[Data for analysis]
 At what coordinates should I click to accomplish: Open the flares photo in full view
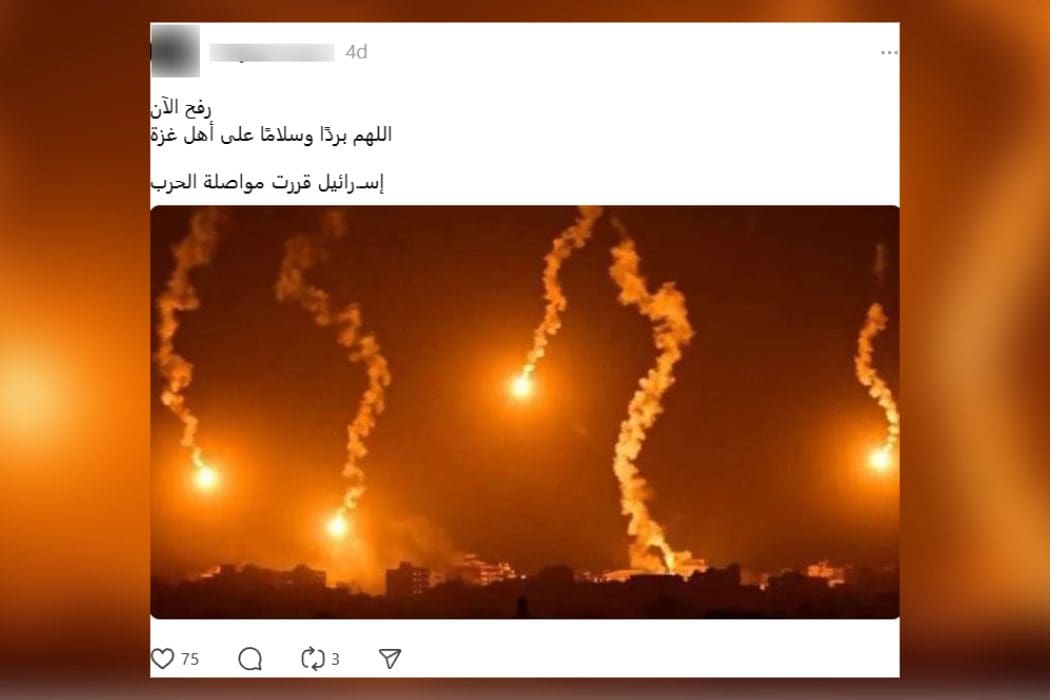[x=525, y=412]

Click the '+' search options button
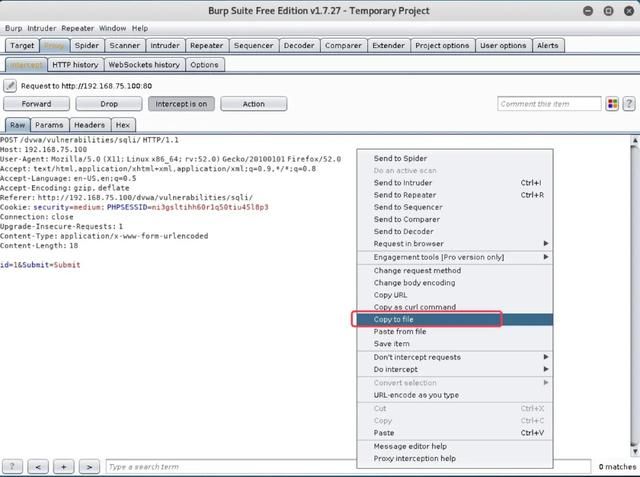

...

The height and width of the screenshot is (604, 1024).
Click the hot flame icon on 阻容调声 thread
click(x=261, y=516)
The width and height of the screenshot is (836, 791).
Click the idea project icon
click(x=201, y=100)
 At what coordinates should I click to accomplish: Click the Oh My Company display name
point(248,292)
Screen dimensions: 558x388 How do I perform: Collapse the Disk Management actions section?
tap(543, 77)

[Your instructions] Leave out the images and write out the lines above exactly, from the one with "At what coordinates should I click to accomplish: Open" up to and including the one with "Click the '+' search options button".

[Answer to this problem]
 At what coordinates should I click to accomplish: Open the flares photo in full view
[x=525, y=412]

Click the '+' search options button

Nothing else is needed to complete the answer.